I am an undisciplined soul. I have a lot of free time, and as you have seen, I haven’t been writing much. Instead I’ve been binging on entertainment. I am admittedly a pop culture junkie, and here in the land of plenty I have been feasting on such wild delicacies as How I Met Your Mother and RuPaul’s Drag Race.
Thankfully (though sometimes I curse it), the internet at Georgetown Suites creeps almost to a halt every time I try to load a new episode, so eventually I give up and grab a book. My friend John who is very soon hiking the Appalachian Trail bought a tome on survival which he left in my backpack, putting it there to keep it from the rain.
This was fate. I’ve fallen in love.
How To Stay Alive In the Woods by Bradford Angier has swept me off my feet. This simple survival book has surprisingly invited that tiny kid inside out into the forest to wonder at the world, and at me in it. It serves that cliche, tapping into my inner 8-year-old boy so ready to follow a trail of ants or chase frogs into the creek.
Written in 1954, the language is immediate and full of wonder. I have never heard of the delights of the bayberry nutlet, and what a dream to consider grinding acorns into flour and toasting cakes on a hot stone. Munching dandelion salad and tracking beavers feels altogether adventurous. Reading it, imagining myself considering fashioning fish hooks from twigs or considering a batch of kinnikinic, I can’t help but wonder at a life in the woods. And then when Angier delivers heading after heading like, “What about frogs?” I can’t help but chuckle again and again. What about frogs, indeed.
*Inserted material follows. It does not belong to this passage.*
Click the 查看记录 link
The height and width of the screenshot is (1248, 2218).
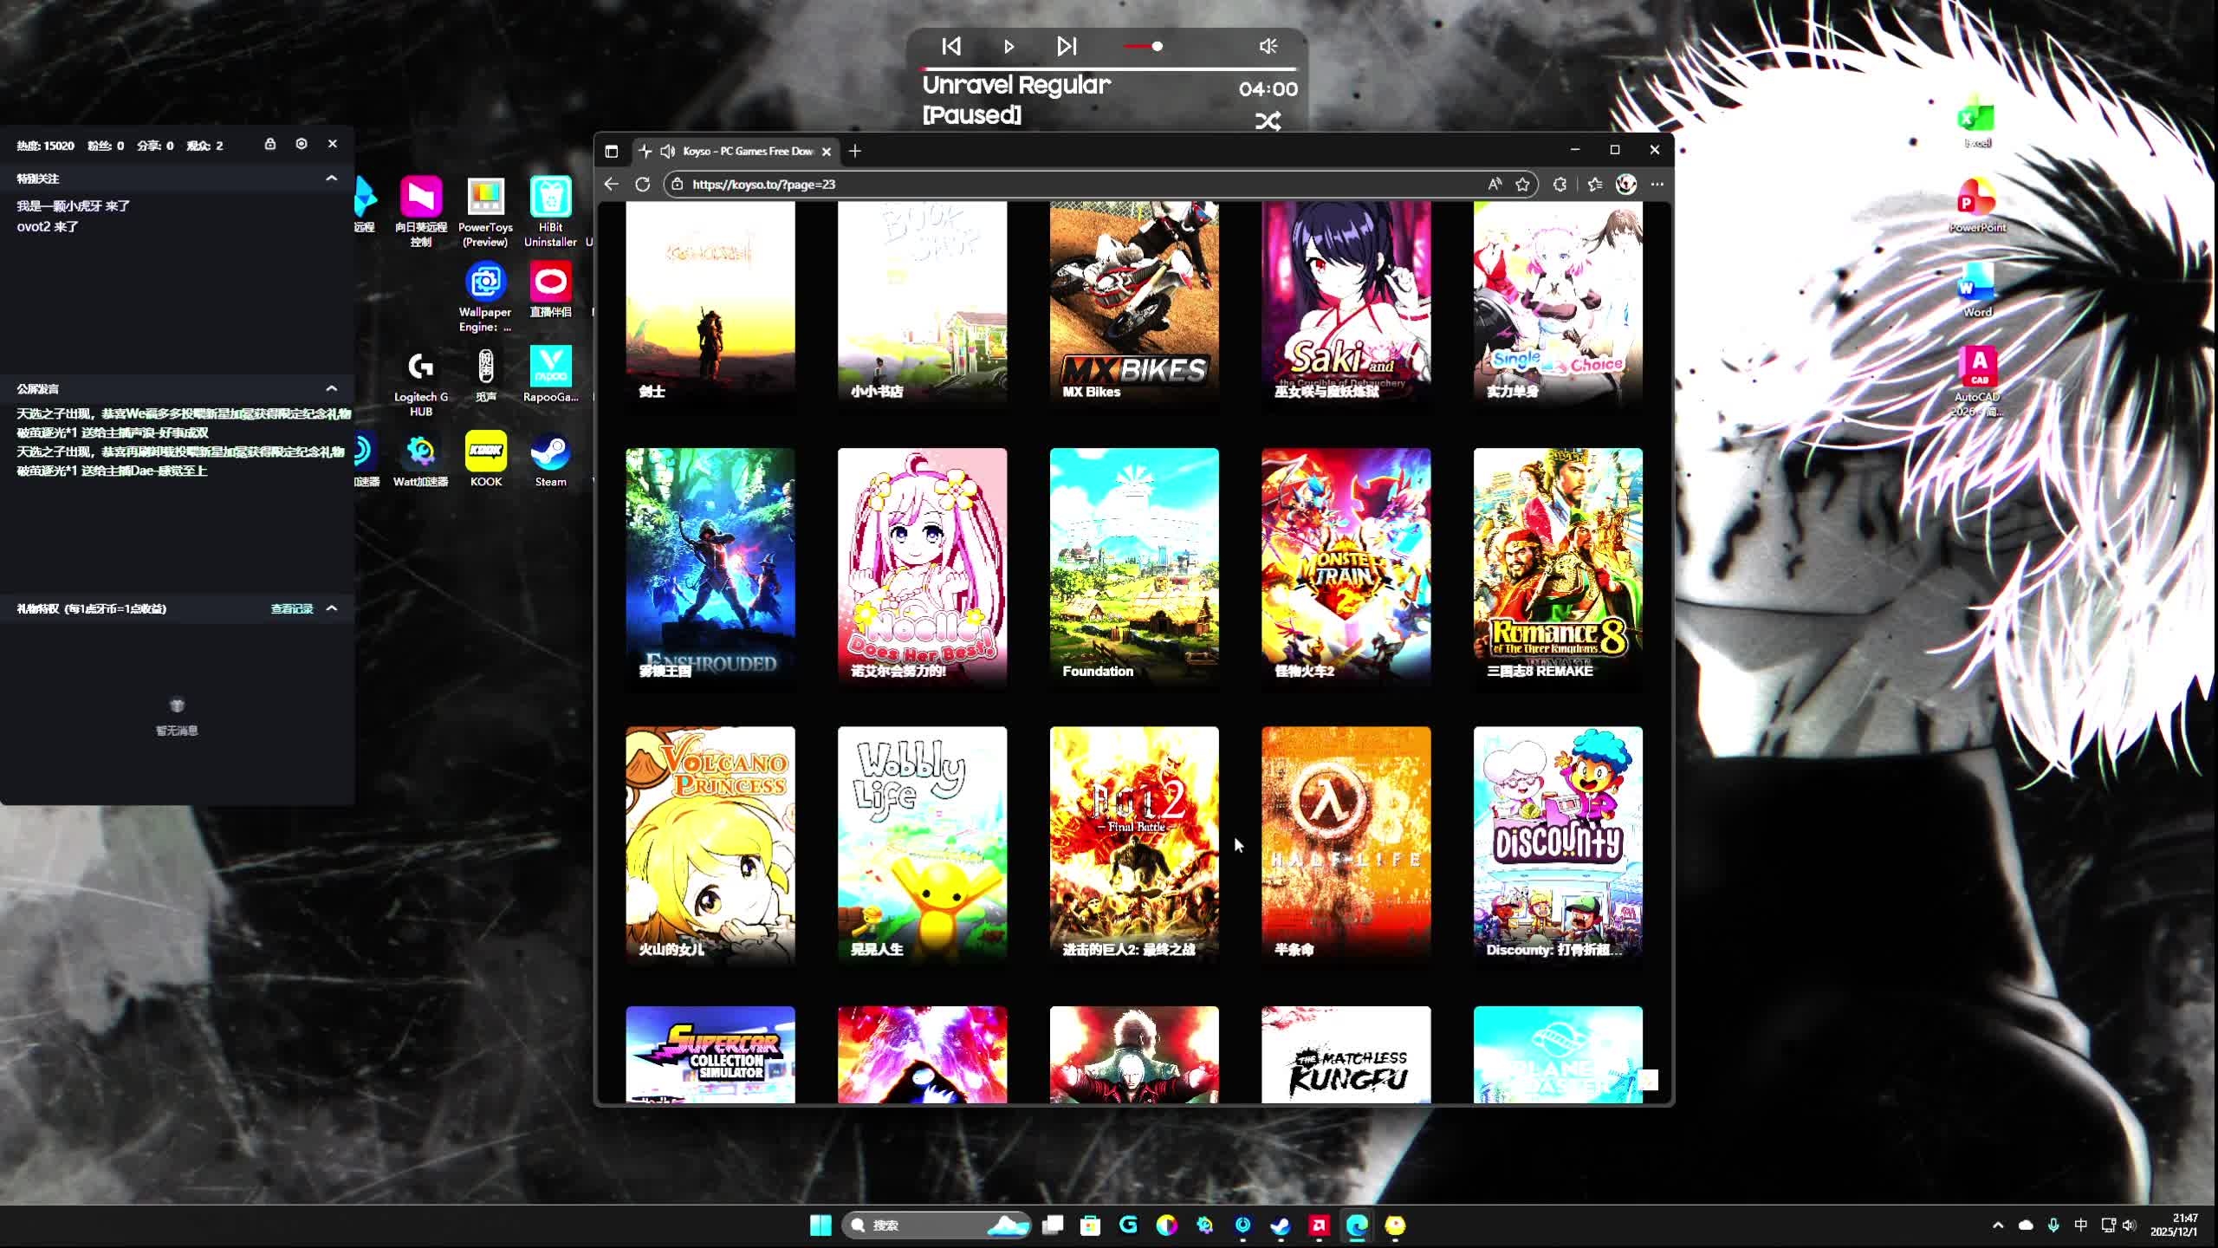click(x=291, y=608)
“Amphibians,” he says, “can be hooked with fishing tackle and small fly. They can be caught with string and a bit of cloth, the former being given a quick tug when the later is taken experimentally into the mouth.” It’s Angier’s language, too, that is making me swoon. His structure appears like his methods, keeping without an ounce of waste while remaining absolutely dignified. We’re talking frog munching here, and he has the gall to give the whole thing a regal rhythm.
I suppose, too, in the confusing state of being rushed from one of Earth’s hemispheres to the next, I rather enjoy the idea of disappearing to a life that is stripped of confusing developments and instead a world made up of simply me and the wild.
“You can hunt for a month, even in ordinarily good country, and see only one moose. Your life can depend on your securing that one moose.” As simple as that. One moose. No medevacs or job interviews or check out lines or Zuckerburgs. Just the moose, and my securing it.
“You may be in an automobile that is stalled by mishap or storm in an unsettled area,” Angier warns, “Perhaps you’ll be a passenger in an aircraft that has to make a forced landing. Perhaps you’ll be shipwrecked.”
Alright, alright, I’m not going to crash my ship into island rocks anytime soon, and I’ll always be sure to tell people where I’m going lest I get pinned in a crevasse. Right now though, thanks to the wonder of books, I am certainly going to keep imagining myself staying alive in the woods.